* Required work: Reproduce the material word for word, starting with the line that contains "You are a computer-use agent. 652x479 pixels." and continuing through the end of the material. Leave out the pictures.

* Records shown:

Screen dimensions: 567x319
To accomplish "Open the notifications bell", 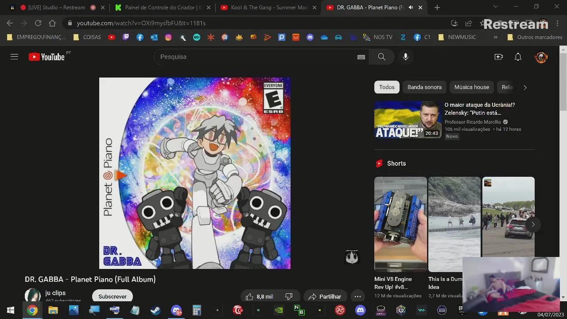I will (518, 57).
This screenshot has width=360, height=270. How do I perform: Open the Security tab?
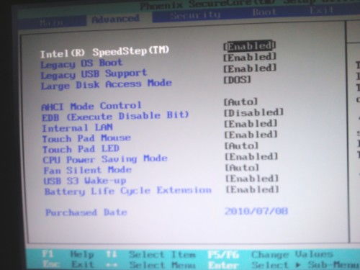point(195,15)
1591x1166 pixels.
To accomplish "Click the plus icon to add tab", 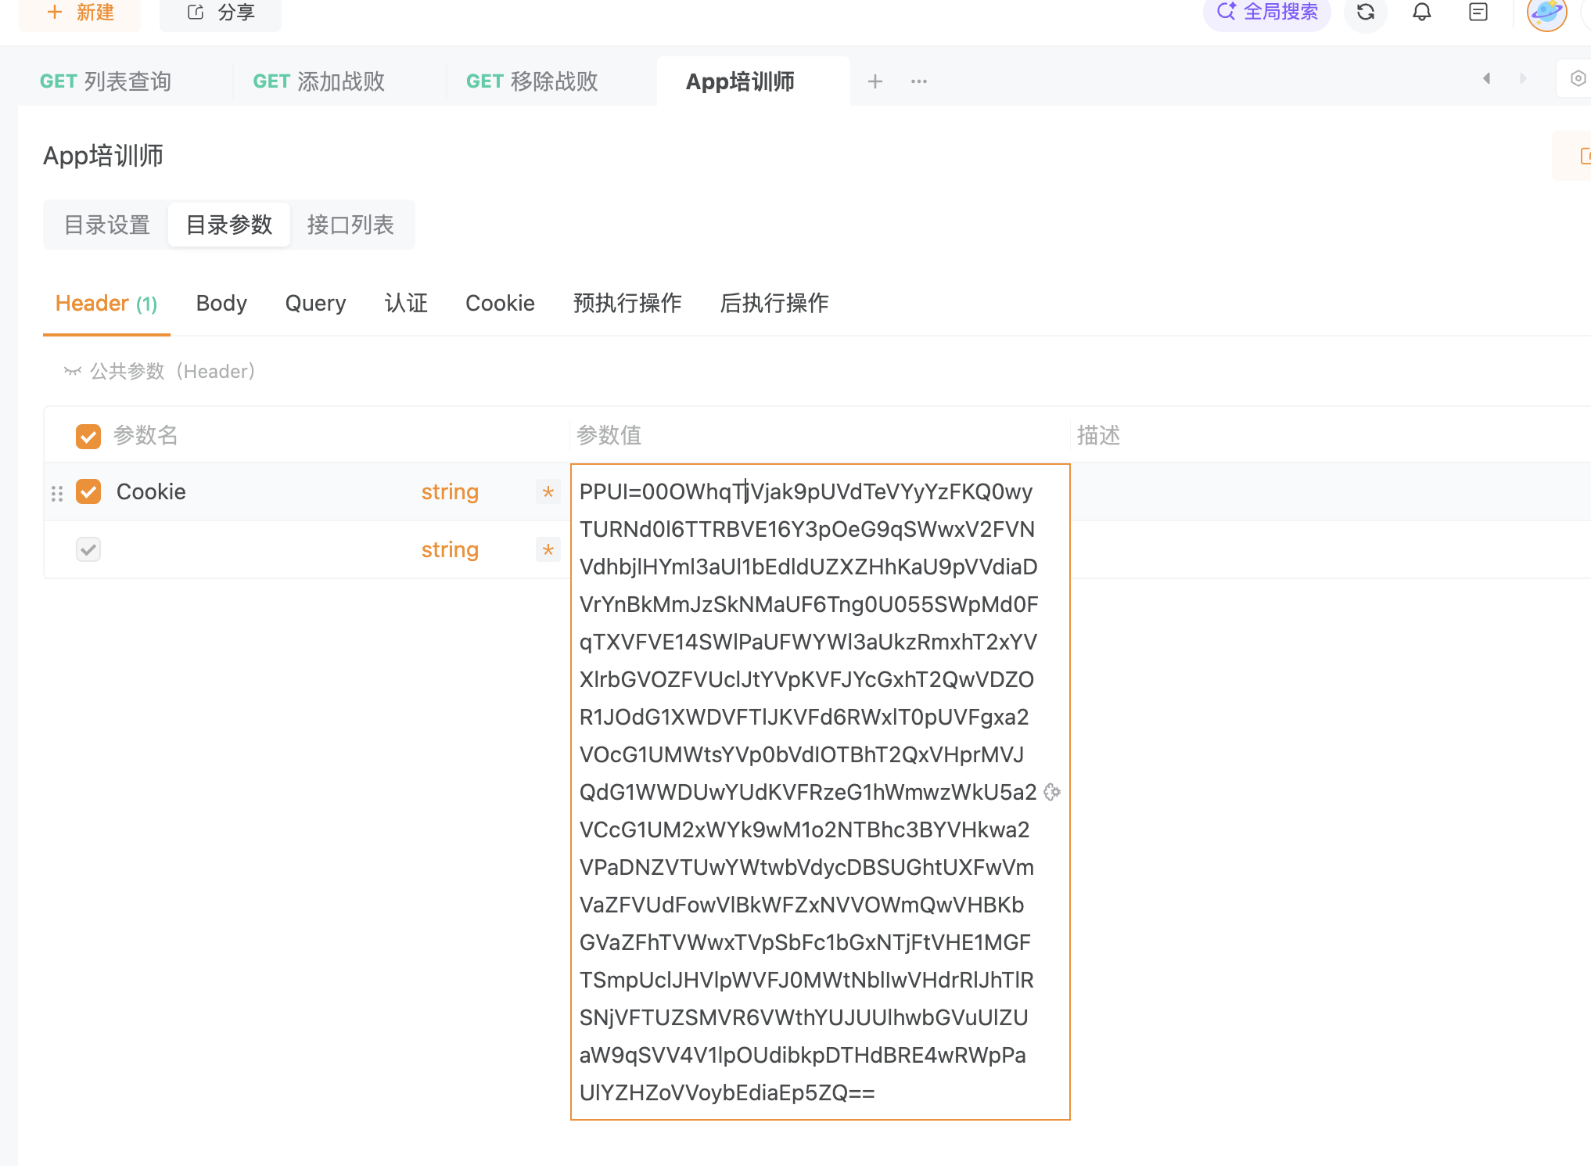I will pyautogui.click(x=875, y=81).
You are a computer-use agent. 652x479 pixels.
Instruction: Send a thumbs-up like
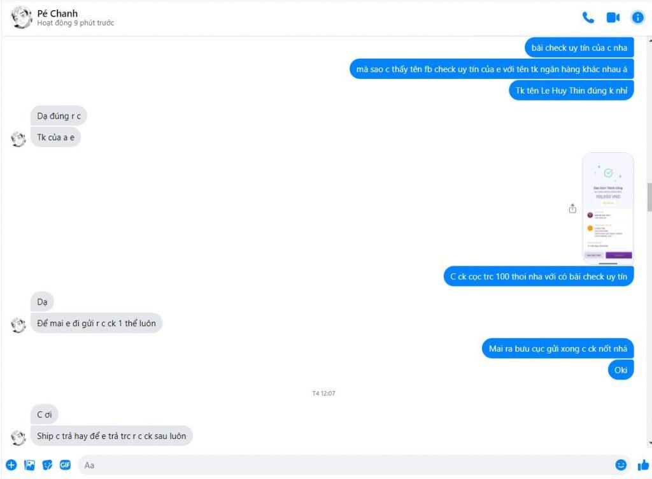click(x=643, y=465)
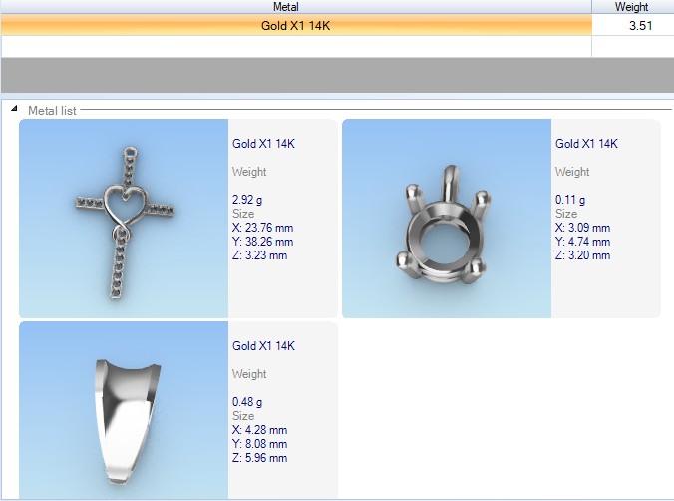Click the Y: 8.08 mm bail dimension
The image size is (674, 501).
coord(259,444)
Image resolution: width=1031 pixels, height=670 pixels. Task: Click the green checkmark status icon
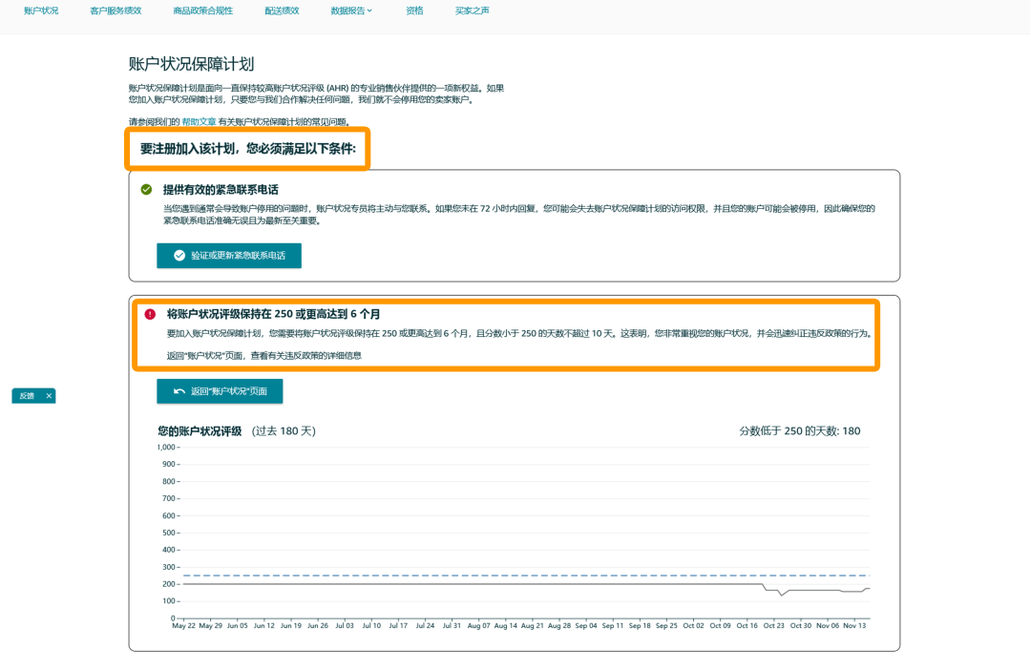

* Answer below:
You are a computer-use agent. 652x479 pixels.
Instruction: Send a thumbs-up like
click(x=643, y=465)
Click the Y: 8.08 mm bail dimension
The image size is (674, 501).
coord(259,444)
Image resolution: width=1031 pixels, height=670 pixels. Task: Click the green checkmark status icon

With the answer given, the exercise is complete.